Let the vector space of functions $f: \mathbb{R} \rightarrow \mathbb{R}$ be called $\mathbb{F}$. What are the linear operators on $\mathbb{F}$ that satisfy the product rule? It easily follows from this question that such a linear operator must be the derivative operator if $T(x) = 1$.

Answer 1

Let $D$ be a derivation on $\mathbb F$ (a derivation is simply a linear operator on an algebra which satisfies the product rule). For $S \subseteq \mathbb R$, let $\mathcal I_S$ denote the indicator function of $S$, and observe that $\mathcal I_S^2 = \mathcal I_S$.

So $D(\mathcal I_S) = D(\mathcal I_S^2) = 2\mathcal I_S D(\mathcal I_S)$ by the product rule.
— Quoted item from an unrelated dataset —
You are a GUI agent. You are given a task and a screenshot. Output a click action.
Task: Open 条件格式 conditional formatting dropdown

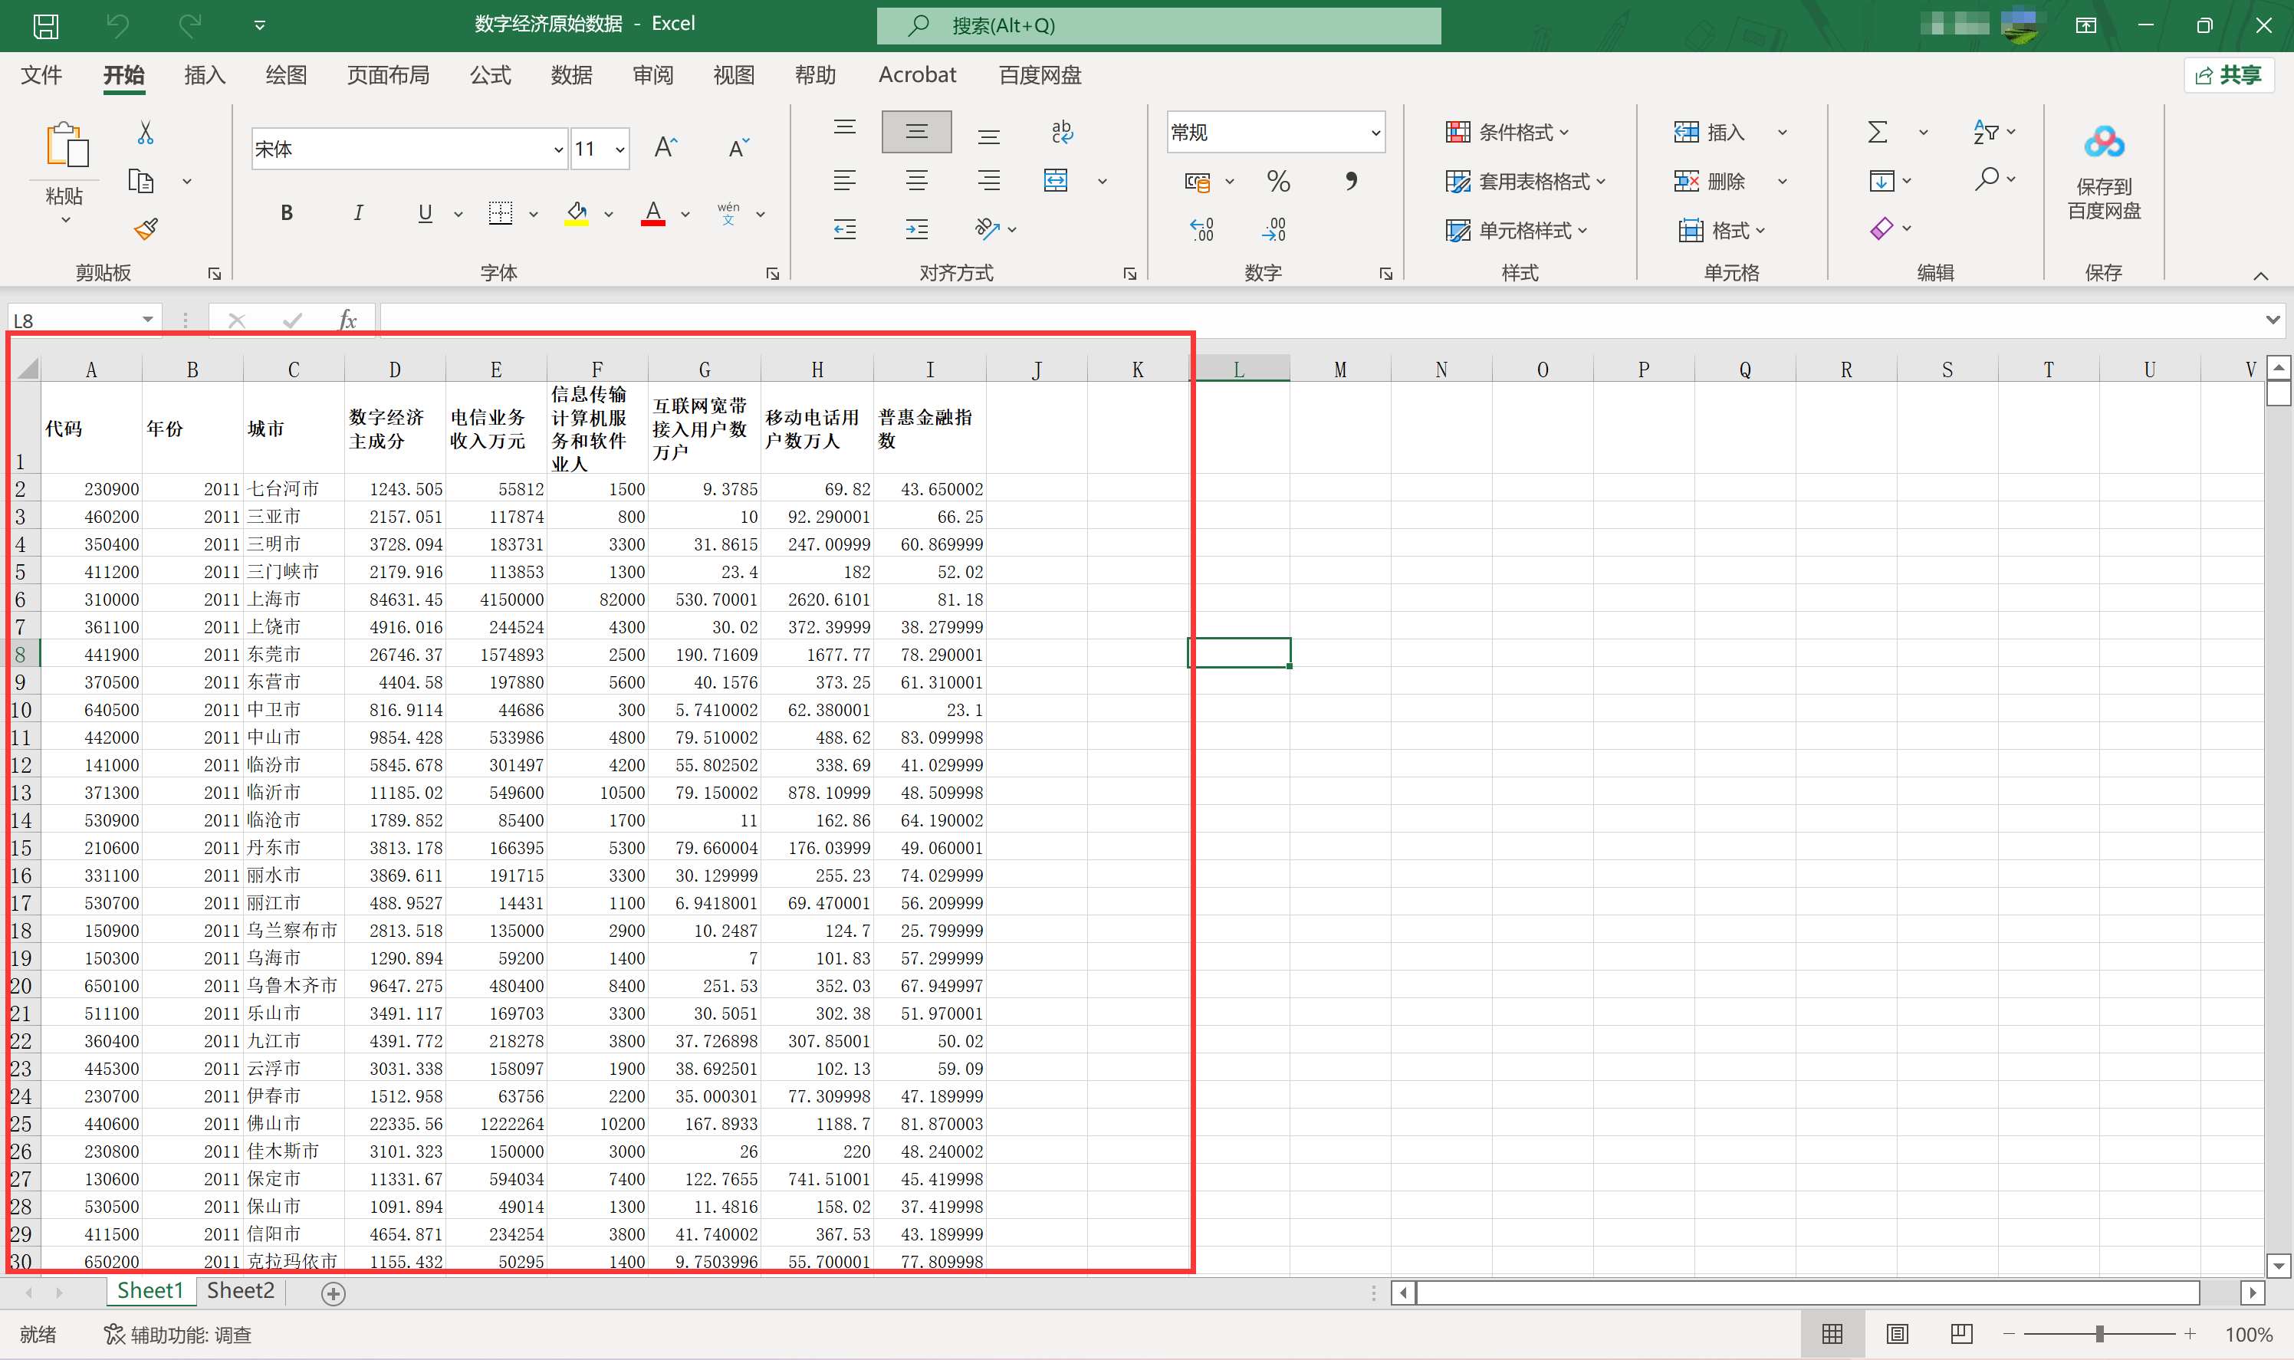(1508, 133)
It readily follows that $D(\mathcal I_S)$ vanishes on both $\mathbb R \setminus S$ and on $S$, therefore $D(\mathcal I_S)=0$. Since $D$ is linear, it follows that all functions with finite range are in the kernel of $D$.

Now consider $\mathcal I_S g$ for arbitrary $g \in \mathbb F$. The product rule tells you $D(\mathcal I_S g) = \mathcal I_S D(g)$. But consider the case when $g$ vanishes outside of $S$, and therefore $g = \mathcal I_S g$. Then you get $D(g) = \mathcal I_S D(g)$, i.e., $D(g)$ vanishes everywhere $g$ vanishes.

Of course, functions don't vanish everywhere, but they take some value everywhere. Let $c \in g(\mathbb R)$ be any member of the range of $g$, and let $T$ be the fiber above $c$. By linearity, we have $D(g) = D(g)-0 = D(g)-D(c) = D(g-c)$ vanishes on $T$. By varying $c$, we can conclude that $D(g)$ vanishes everywhere. So $D$ is the zero operator.